Päckchen
von Elaine, über Gesellschaft, Ungewollte Kinderlosigkeit
Im Juni verstarb ein Freund aus Jugendtagen. Dies fiel ausgerechnet in die intensivste Phase des Jahres, so dass ich bis kurz vorher nicht wusste, ob ich an der Trauerfeier teilnehmen sollte oder nicht. Meine Befürchtung war, dass es ähnlich wie bei Klassentreffen ins Vergleichen münden würde. “Hast du Kinder?” ist dabei eine unvermeidliche Frage. Am Ende beschloss ich hinzugehen, obwohl ich dafür insgesamt vier Stunden Fahrt auf mich nehmen musste. Um zu ehren, was den Verstorbenen und mich in alten Zeiten verbunden hatte. Und ich sollte es nicht bereuen, auch wenn es sehr emotional wurde.
Ich traf Menschen wieder, die ich zwanzig Jahre lang nicht gesehen hatte. In der Kirche setzte ich mich neben M., mit dem ich damals gut befreundet gewesen war. Sofort kam die Frage: “Bambini?” (Kinder?). “Nein, leider nicht”, antwortete ich. “Und du?” fragte ich zurück. “Zwei”, antwortete er. Und dann erzählte er mir in den wenigen Minuten, bevor der Trauergottesdienst begann, dass sein ältester Sohn auf dem autistischen Spektrum sei. Wenn er überfordert sei, werde er gewalttätig. Mutter und Schwester seien traumatisiert, und der Sohn selbst habe für zwei Jahre in eine spezialisierte Institution ziehen müssen.
“Das tut mir leid”, sagte ich. “Das hast du dir bestimmt anders vorgestellt. Bei mir kam es auch anders als gedacht, wir hätten gerne Kinder gehabt.” Da zuckte er mit den Schultern und meinte: “Jeder trägt sein Päckchen”.
Viel mehr sprachen wir an dem Tag nicht miteinander, aber es war ein Satz, den ich mit nach Hause nehmen sollte. Nach der Trauerfeier sah ich viele bekannte Gesichter im Restaurant wieder. Scheidungen, Trennungen, psychische und andere Erkrankungen, ungewollte Kinderlosigkeit (ich bin nicht die einzige!) – das alles begegnete mir in diesen Stunden. Ich fand niemanden, der damit prahlte, wie rund und toll sein Leben lief.

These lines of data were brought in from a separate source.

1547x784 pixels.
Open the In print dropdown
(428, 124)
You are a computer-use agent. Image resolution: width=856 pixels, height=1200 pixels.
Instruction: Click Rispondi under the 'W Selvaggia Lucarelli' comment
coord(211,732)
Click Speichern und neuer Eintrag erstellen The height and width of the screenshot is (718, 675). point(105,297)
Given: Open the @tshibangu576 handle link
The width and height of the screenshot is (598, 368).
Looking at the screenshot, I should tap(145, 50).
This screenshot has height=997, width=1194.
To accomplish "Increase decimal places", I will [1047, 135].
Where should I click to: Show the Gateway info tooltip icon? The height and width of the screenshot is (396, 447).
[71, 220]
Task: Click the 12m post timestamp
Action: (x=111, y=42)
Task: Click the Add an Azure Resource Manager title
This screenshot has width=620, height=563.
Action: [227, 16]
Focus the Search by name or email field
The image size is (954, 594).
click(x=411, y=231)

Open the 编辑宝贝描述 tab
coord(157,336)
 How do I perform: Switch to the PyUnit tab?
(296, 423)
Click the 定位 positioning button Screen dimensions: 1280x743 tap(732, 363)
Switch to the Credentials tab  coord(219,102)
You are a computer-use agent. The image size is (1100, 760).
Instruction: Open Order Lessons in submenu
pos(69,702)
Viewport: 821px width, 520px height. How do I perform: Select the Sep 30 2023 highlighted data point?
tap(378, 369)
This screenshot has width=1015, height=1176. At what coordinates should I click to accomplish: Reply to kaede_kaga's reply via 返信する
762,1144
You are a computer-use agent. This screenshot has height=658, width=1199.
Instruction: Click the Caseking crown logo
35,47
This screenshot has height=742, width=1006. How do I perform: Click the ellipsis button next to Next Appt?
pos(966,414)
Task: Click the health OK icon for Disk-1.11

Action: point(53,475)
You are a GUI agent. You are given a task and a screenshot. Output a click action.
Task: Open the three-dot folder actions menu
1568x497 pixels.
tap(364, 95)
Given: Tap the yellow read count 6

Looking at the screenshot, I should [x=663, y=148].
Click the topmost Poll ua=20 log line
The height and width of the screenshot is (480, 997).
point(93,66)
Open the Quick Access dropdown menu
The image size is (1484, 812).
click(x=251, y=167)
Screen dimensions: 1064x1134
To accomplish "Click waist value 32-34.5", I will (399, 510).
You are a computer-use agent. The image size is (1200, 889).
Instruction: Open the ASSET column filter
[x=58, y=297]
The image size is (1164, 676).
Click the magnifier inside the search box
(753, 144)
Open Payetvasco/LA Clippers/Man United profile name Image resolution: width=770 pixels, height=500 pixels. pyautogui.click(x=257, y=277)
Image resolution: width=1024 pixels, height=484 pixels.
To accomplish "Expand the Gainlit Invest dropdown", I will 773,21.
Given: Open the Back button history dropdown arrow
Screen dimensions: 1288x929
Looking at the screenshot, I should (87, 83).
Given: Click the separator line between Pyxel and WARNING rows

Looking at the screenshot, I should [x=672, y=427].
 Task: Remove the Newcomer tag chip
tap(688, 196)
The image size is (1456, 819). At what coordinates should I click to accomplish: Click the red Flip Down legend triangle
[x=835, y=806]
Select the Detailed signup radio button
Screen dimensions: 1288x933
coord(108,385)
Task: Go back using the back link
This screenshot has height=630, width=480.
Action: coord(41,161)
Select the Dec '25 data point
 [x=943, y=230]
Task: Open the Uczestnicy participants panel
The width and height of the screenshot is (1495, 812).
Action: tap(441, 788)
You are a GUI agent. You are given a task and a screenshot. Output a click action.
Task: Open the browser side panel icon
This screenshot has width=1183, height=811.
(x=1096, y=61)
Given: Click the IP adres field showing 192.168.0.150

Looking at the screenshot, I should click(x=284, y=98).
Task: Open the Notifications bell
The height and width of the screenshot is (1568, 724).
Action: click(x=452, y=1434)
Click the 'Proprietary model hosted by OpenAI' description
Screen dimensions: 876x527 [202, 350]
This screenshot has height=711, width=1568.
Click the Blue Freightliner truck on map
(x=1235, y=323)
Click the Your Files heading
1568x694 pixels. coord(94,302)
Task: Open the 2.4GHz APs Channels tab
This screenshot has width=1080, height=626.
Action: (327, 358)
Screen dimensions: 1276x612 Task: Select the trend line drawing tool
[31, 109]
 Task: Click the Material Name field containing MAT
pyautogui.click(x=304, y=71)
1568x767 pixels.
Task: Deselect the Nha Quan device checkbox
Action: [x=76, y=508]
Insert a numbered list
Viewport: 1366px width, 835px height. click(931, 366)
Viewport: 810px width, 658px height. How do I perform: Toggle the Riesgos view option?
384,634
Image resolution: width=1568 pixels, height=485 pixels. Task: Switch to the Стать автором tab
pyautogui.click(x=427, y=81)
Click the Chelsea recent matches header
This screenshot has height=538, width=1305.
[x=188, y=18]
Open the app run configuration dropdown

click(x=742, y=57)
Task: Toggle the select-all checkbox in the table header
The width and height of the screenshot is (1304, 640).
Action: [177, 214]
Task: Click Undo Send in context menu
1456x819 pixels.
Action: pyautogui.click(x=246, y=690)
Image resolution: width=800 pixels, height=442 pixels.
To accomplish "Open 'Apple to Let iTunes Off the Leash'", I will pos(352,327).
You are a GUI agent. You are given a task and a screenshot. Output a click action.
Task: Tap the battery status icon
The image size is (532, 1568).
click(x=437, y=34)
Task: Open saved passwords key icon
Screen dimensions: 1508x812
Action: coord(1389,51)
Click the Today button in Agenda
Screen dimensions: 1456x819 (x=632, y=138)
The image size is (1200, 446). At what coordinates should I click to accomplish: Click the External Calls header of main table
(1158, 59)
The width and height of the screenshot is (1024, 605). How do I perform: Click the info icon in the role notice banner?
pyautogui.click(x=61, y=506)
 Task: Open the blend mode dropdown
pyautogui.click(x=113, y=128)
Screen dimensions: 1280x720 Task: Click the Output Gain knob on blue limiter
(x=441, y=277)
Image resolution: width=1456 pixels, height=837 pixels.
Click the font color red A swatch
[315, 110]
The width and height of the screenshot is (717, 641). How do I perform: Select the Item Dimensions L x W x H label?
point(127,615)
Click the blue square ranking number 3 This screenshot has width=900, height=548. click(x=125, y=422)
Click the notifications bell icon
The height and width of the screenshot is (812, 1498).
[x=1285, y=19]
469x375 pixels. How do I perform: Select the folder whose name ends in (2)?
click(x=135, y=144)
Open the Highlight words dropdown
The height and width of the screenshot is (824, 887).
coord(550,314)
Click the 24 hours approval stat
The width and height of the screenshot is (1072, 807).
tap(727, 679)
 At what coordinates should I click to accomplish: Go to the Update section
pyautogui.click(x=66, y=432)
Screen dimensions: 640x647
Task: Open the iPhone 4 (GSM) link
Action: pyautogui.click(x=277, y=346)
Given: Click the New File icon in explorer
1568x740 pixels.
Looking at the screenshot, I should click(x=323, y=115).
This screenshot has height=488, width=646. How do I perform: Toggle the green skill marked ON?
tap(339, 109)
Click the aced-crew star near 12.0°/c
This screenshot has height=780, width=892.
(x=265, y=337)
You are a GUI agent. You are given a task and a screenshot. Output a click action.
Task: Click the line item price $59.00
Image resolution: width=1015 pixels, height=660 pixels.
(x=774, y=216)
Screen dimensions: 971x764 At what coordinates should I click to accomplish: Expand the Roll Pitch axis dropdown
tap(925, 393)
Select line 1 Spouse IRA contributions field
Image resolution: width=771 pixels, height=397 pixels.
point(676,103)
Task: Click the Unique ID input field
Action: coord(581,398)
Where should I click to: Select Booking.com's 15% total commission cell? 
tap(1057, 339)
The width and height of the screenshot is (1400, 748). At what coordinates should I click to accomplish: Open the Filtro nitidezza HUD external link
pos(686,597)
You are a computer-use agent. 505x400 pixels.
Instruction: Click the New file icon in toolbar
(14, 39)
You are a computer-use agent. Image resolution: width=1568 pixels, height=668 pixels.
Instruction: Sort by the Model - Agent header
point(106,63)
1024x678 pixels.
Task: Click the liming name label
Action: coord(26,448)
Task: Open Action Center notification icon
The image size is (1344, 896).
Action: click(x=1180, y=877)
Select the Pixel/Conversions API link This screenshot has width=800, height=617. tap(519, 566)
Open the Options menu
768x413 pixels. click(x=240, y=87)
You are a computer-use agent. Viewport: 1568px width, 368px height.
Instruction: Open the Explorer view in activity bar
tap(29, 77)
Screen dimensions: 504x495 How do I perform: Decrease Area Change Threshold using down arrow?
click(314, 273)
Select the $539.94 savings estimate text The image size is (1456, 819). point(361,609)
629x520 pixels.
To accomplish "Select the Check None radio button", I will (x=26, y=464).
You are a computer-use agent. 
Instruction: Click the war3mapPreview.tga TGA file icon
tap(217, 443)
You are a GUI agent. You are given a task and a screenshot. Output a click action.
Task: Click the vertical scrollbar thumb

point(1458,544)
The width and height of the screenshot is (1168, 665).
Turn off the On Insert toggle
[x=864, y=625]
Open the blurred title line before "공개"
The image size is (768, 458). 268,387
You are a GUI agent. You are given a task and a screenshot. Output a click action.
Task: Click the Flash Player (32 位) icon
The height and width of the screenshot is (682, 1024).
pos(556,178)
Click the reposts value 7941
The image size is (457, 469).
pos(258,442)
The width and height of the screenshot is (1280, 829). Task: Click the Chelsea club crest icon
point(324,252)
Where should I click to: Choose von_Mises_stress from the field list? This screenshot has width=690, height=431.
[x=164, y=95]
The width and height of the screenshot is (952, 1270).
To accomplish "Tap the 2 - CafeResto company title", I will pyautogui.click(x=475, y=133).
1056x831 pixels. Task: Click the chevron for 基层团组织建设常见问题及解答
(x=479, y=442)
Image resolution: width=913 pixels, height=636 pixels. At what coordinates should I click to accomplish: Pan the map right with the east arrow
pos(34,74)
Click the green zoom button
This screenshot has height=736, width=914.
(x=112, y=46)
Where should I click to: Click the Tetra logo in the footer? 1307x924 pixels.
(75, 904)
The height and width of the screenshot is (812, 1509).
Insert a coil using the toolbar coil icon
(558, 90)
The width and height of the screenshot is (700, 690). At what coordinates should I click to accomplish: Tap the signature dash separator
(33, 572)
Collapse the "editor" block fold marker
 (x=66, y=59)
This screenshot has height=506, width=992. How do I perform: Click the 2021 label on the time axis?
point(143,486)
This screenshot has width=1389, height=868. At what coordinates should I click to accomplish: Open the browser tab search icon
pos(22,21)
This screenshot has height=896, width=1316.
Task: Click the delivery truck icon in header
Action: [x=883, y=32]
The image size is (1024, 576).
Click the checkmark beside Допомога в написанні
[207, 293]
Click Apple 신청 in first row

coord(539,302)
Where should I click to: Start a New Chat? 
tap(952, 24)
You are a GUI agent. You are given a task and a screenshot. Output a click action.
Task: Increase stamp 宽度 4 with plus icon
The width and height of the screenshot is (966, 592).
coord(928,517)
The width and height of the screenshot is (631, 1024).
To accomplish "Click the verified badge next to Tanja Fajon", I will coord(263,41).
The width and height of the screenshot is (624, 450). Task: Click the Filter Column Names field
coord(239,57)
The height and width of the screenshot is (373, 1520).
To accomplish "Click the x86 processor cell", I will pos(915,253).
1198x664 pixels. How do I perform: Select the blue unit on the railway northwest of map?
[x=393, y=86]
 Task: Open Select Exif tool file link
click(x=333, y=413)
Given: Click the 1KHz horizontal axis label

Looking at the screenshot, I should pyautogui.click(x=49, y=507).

Früher hatte ich mich oft isoliert gefühlt. Weil ich um die Kinder trauerte, die ich nie haben würde, während sich alle anderen im Babyglück zu sonnen schienen. Inzwischen weiss ich erstens, dass der Schein wohl damals schon trügte. Und zweitens kann ich, nachdem meine Verluste grösstenteils verarbeitet sind, die Gemeinsamkeiten entdecken. Das Leid tritt in verschiedenen Formen auf. Ich habe es nicht für mich gepachtet. Und am Ende verbindet dies irgendwie.